Optimum Temperature and Thermal Stability
The β-1,3-d-glucanase activity of the purified killer toxin measured as a function of temperature from 20°C to 90°C shows that the activity was the highest at 40°C (Figure 2). The thermostability was investigated by pre-incubating the enzyme in the same buffer as described in Materials and Methods for 60 min and the remaining activity was determined. As shown in Figure 2, the residual β-1,3-d-glucanase activity still kept 93.0% of the control after treatment at 60°C for 1 h, indicating that the enzyme was very stable up to 60°C. Figure 2 also reveals that the killer toxin was inactivated rapidly at temperature higher than 60°C. From these results, the toxin seemed to have considerable thermostability. The toxins from P. anomala showed high stability up to 37°C [5, 6]. At pH 4, optimal killer activity of killer toxin produced by Pichia membranifaciens CYC 1106 was observed at temperatures up to 20.6°C [12]. This means that the killer toxin from the marine killer yeast strain had higher thermostability than that from other Pichia spp.

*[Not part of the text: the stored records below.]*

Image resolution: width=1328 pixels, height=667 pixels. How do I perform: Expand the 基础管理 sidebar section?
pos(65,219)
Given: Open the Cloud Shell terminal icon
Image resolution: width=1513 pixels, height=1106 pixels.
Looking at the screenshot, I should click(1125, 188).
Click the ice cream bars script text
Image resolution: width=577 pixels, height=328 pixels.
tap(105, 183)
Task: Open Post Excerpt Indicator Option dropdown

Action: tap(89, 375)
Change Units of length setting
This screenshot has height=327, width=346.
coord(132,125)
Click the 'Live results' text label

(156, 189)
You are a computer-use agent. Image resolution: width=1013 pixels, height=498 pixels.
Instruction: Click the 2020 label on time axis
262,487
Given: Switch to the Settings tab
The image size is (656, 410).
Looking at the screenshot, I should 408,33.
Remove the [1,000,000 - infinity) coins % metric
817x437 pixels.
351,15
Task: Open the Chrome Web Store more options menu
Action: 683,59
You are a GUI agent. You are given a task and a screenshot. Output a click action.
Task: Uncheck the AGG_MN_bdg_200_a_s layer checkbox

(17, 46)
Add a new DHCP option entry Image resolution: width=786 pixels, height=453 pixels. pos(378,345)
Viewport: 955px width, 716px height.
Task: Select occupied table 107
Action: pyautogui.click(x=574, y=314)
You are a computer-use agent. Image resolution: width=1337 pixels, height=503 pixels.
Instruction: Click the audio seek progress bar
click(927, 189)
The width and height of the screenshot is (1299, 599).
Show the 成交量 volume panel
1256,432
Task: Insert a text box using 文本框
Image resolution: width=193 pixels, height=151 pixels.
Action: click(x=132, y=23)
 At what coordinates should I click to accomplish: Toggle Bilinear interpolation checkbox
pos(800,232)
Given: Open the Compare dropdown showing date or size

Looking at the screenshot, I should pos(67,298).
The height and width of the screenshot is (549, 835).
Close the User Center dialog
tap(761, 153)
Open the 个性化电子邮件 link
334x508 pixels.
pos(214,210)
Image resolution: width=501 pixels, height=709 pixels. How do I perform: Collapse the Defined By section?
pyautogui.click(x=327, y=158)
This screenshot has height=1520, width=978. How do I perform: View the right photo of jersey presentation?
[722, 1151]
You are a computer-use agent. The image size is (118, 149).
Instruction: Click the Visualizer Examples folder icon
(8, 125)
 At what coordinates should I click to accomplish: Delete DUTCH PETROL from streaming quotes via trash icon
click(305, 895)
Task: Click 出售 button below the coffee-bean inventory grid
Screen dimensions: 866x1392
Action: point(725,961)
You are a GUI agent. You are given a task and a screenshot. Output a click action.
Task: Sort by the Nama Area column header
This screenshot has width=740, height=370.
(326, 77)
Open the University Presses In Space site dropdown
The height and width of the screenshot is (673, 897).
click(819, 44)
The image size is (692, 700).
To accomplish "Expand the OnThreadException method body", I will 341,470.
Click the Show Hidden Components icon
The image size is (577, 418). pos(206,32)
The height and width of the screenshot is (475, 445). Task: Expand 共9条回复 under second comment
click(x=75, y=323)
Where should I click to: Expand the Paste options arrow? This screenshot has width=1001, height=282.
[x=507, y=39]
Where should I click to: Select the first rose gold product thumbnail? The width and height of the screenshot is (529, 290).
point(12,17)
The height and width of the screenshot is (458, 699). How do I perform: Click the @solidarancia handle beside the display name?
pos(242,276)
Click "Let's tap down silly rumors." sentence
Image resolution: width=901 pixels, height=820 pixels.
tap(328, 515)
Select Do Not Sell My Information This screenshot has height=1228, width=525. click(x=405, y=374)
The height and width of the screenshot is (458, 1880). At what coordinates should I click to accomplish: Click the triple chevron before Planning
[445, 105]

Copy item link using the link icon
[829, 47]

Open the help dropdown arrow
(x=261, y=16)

Effects of different temperatures on β-1,3-d-glucanase activity (▲) and stability (■) of the purified killer toxin. Data are given as means ± SD, n = 3
Optimum pH and pH Stability
Our results (Figure 3) show that the maximum activity was observed at pH 4.5. It can be seen from the results in Figure 3 that the activity profile of the killer toxin was stable in the range of pH 3.0–5.0. For example, the residual activity still remained more than 91.5% after the treatment at pH 5.0 and 4°C for 24 h. Naturally, the toxin shows its maximum killer activity at pH 2.5–4.0, its toxicity steeply decreases with increasing pH, and is finally lost at pH 6.0. Killer toxin from Pichia kluyveri was active at pH 2.5–4.7 and the killer toxin from Pichia inositovora was active at pH 3.4–4.2 [6]. The toxin from P. anomala showed high stability at pH values between 3 and 5.5 and up to 37°C [5, 6]. The killer toxin produced by P. membranifaciens CYC 1106 was stable only within a narrow pH range (3.0–4.8) [12]. This results show that the killer toxin from the marine killer yeast strain had similar pH stability to that from most terrestrial yeasts. However, the most stable killer toxins are those of Hansenula mrakii (stable at pH 2–11) and H. saturnus (stable at pH 3–11) [7].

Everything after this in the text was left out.